Schifano visitò la missione di Suor Pina ad Asmara e fu molto toccato da ciò che vide. Il lavoro che ne nacque è l’unico nel quale l’artista – in fama di ‘maledetto’ per il suo rapporto con la droga – si è accostato al sacro, e lo ha fatto attraverso un’esaltazione della figura femminile in quanto generatrice e protettrice della vita, inserendovi riferimenti che vanno dalla preistorica Venere di Willendorf alla madre di Guernica di Picasso, dalla Madonna con bambino alla suora missionaria circondata da bimbi africani.
Il lavoro di Schifano si intersecò – fu un’astuzia del committente – con quello di Stanislao Nievo.
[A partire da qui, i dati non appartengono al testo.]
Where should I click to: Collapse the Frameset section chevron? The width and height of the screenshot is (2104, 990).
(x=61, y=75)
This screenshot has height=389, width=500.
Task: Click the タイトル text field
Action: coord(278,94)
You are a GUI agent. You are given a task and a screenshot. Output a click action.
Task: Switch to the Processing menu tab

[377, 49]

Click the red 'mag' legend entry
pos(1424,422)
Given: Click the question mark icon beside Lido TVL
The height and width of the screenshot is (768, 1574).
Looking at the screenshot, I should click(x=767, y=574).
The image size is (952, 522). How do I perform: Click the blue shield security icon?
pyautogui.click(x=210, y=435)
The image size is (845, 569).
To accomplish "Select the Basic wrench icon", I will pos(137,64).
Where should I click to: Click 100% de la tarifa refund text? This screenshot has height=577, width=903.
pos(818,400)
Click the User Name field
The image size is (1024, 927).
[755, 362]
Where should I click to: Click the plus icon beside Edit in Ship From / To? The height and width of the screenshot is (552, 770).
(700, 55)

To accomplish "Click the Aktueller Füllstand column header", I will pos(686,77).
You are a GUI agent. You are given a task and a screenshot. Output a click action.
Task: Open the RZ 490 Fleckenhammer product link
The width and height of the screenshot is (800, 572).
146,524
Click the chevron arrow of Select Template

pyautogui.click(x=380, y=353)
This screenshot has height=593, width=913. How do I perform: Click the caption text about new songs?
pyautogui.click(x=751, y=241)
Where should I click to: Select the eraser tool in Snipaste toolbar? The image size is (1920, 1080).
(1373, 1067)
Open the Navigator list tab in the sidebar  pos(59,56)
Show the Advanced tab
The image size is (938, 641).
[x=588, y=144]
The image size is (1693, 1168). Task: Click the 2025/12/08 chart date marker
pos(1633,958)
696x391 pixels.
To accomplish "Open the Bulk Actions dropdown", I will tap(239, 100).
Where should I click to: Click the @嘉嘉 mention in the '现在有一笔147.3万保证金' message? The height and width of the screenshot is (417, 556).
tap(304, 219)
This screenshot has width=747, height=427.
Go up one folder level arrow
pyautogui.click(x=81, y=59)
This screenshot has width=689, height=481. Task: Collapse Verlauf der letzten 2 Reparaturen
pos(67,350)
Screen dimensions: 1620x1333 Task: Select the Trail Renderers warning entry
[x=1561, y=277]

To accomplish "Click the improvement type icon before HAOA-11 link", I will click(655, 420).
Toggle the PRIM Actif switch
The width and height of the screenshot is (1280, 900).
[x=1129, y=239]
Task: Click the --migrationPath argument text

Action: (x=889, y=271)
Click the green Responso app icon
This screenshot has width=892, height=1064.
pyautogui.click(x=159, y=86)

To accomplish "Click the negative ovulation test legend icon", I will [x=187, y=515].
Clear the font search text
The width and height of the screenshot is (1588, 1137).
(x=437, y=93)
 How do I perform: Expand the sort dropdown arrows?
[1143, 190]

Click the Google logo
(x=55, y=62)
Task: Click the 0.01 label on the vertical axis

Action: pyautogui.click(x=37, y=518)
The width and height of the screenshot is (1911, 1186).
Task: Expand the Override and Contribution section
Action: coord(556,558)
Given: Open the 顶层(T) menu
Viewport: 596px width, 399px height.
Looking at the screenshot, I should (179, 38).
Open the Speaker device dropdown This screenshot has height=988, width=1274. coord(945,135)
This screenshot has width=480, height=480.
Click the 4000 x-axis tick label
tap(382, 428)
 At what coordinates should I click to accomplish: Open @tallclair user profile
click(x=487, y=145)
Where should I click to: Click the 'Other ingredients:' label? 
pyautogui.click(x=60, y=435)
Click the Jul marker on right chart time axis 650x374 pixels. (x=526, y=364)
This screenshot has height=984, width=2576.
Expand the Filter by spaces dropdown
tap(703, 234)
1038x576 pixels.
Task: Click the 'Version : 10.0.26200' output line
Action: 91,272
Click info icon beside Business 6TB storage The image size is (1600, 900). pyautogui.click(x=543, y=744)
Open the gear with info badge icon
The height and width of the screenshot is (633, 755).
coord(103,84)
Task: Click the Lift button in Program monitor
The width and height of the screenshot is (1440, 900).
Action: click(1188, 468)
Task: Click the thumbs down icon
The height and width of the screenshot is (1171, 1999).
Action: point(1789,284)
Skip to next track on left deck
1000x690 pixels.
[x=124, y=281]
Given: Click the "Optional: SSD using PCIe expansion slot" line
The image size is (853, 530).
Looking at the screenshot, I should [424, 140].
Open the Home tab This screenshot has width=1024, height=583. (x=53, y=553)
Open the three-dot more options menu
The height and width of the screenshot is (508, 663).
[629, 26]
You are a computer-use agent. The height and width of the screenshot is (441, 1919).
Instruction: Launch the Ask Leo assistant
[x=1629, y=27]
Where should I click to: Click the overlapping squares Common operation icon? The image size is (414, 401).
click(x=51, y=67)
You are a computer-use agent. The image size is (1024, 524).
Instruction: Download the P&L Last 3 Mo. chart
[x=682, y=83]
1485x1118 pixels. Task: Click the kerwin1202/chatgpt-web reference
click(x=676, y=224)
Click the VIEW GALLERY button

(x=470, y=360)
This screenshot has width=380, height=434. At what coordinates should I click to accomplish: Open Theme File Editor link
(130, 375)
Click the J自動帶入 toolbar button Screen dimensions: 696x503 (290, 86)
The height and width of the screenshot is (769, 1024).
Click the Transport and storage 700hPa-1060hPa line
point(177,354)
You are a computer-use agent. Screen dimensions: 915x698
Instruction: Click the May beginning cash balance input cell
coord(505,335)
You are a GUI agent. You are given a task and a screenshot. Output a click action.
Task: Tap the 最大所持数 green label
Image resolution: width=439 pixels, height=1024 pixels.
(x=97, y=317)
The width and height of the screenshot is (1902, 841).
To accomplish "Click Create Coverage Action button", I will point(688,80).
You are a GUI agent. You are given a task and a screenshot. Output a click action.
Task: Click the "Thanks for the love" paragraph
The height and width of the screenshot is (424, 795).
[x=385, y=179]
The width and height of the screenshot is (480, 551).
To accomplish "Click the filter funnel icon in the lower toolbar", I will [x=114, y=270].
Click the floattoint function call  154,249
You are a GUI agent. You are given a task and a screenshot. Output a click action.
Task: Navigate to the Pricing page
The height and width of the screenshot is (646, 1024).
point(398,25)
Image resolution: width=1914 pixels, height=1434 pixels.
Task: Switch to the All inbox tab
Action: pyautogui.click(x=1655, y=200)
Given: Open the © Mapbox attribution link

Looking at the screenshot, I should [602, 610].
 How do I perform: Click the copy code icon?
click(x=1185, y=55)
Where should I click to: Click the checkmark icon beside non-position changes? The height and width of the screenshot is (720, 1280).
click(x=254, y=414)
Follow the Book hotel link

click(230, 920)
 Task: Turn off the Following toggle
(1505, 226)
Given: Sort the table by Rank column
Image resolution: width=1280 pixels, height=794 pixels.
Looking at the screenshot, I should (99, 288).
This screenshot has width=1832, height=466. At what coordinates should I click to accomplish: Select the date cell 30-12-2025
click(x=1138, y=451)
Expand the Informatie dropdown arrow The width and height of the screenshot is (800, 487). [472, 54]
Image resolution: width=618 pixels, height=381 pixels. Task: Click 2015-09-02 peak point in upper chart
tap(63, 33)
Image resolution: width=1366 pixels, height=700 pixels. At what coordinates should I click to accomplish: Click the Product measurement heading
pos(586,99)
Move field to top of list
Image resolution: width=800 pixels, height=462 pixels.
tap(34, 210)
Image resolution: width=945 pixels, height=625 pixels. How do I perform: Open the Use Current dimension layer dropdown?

Lo scrittore, che si era già interessato alle antiche Madri mediterranee nel suo romanzo Aurora, dopo aver conosciuto il ciclo di Schifano dialogò idealmente con esso in un nuovo libro, dal titolo Mater Matuta. Il pittore purtroppo morì prima di poterlo leggere.
Nella mostra sono anche esposti alcuni documenti provenienti dal fascicolo personale di Mario Schifano conservato nell’archivio del museo. Le note di qualifica stilate dai superiori, inizialmente molto positive, cominciano a evidenziare col tempo qualche problema. Nel giudizio per l’anno 1958 si legge per esempio che Schifano è «talvolta insofferente alla disciplina del lavoro per le sua aspirazioni di pittore in contrasto col compito incaricato di assolvere».
I primi successi conosciuti come artista lo decisero in effetti a dare le dimissioni da un lavoro che non lo gratificava, ma come ebbe a precisare in un’intervista concessa nel 1986 proprio nel museo di Villa Giulia, davanti all’iconico Apollo di Veio, «non è che sono fuggito… in realtà non ci stavo mai perché il mio cervello era sempre fuori».